エンジン水温(または油温)とO 2 センサの素子温度との間に相関関係はあるものの、必ずしも一対一で対応するとは限らない。
したがって、増量噴射時間を一定時間とする制御は、低燃費化の観点から課題となる。
車両に搭載される内燃機関の吸気系に燃料を噴射する燃料噴射装置(60)と、
内燃機関の排気系に設けられるO 2 センサ(61)と、
所定のアイドルストップ制御条件を満たすとアイドルストップ制御に入り内燃機関を停止に導き、所定の再始動条件を満たすと内燃機関を再始動するアイドルストップ制御手段(51)とを備えた内燃機関の燃料噴射制御装置において、
アイドルストップ後の内燃機関の再始動時における前記O 2 センサ(61)の素子温度である再始動時O 2 センサ温度(Y)を、アイドルストップに入る直前の内燃機関の運転状態であるIS直前運転状態およびアイドルストップ領域(Re)のアイドルストップ経過時間(xe)から推測する再始動時O 2 センサ温度推測手段(53)と、
前記再始動時O 2 センサ温度推測手段(53)が推測した再始動時O 2 センサ温度(Y)に基づき燃料増量噴射時間(Tr)を設定する増量噴射時間設定手段(54)とを備え、
内燃機関の再始動時点から前記増量噴射時間設定手段(54)が設定した燃料増量噴射時間(Tr)だけ前記燃料噴射装置(60)をオープン制御して燃料を増量して噴射し、その後前記O 2 センサ(61)が検出する酸素濃度に基づくO 2 フィードバック制御に入る内燃機関の燃料噴射制御装置であって、
前記アイドルストップ制御手段(51)は、
前記スロットル全閉領域内に、燃料噴射を行わないフューエルカット領域(Rb)を設定し、
前記スロットル全閉領域(Rbc)内に、前記フューエルカット後に機関回転数がアイドル回転数に低下する低下領域(Rc)を設定し、
前記再始動時O 2 センサ温度推測手段(53)は、
前記IS直前運転状態として、
前記フューエルカット領域(Rb)の時間幅(xb)から該フューエルカット領域(Rb)におけるO 2 センサ温度の温度低下量(b・xb)を推測し、
前記温度低下量(b・xb)から求められるフューエルカット領域(Rb)の終端における温度であるFC終端温度と前記O 2 センサ(61)のアイドル回転数における収束温度である所定のアイドル温度との温度差(ΔY)から該低下領域(Rc)における前記O 2 センサ(61)の低下温度勾配(c)を求め、
前記低下領域(Rc)の時間幅(xc)と前記低下温度勾配(c)から該低下領域(Rc)の温度低下量(c・xc)を推測することを特徴とする内燃機関の燃料噴射制御装置である。
請求項1記載の内燃機関の燃料噴射制御装置において、
前記アイドルストップ制御手段(51)は、
前記IS直前運転状態では、アイドル回転数より高回転の機関回転数からアクセルスロットル弁(35v)を全閉にすることで、アイドル回転数に移るスロットル全閉領域(Rbc)を設定し、
再始動時O 2 センサ温度推測手段(53)は、前記スロットル全閉領域(Rbc)の初期のO 2 センサ初期温度(a)をアクセルスロットル弁(35v)を全閉にする直前の機関回転数から推測し、同O 2 センサ初期温度(a)を初期温度として再始動時O 2 センサ温度(Y)を推測することを特徴とする。

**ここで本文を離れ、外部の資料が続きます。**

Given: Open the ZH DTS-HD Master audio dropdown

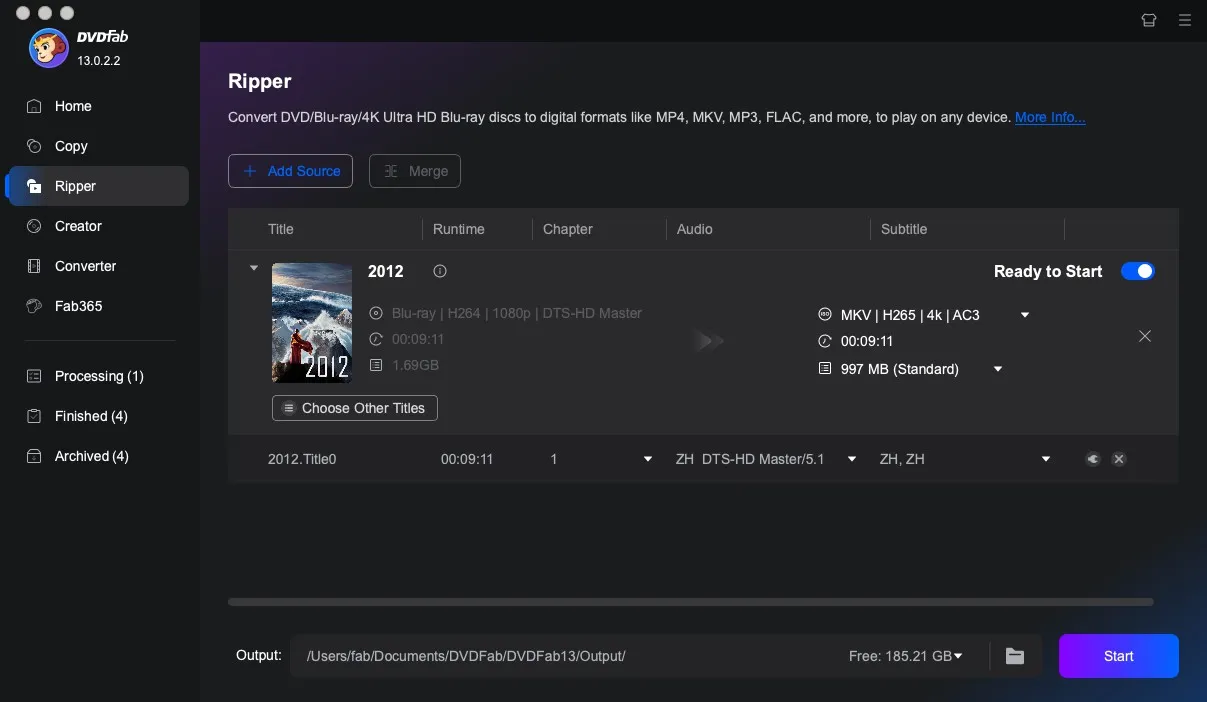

請求項1または請求項2記載の内燃機関の燃料噴射制御装置において、
前記アイドルストップ制御手段(51)は、
前記IS直前運転状態では、前記スロットル全閉領域の後、所定時間のアイドル領域(Rd)と該アイドル領域(Rd)後の機関回転数が0に落ちる機関減速停止領域(Rd´)とを設定し、
前記再始動時O 2 センサ温度推測手段(53)は、
前記アイドル領域(Rd)と前記機関減速停止領域(Rd´)における前記O 2 センサ(61)の温度低下量(d)を推測することを特徴とする。
請求項1ないし請求項3のいずれか1項記載の内燃機関の燃料噴射制御装置において、 前記アイドルストップ経過時間(xe)から前記アイドルストップ領域(Re)の前記O 2 センサ(61)の温度低下量(e・xe)が推測されることを特徴とする。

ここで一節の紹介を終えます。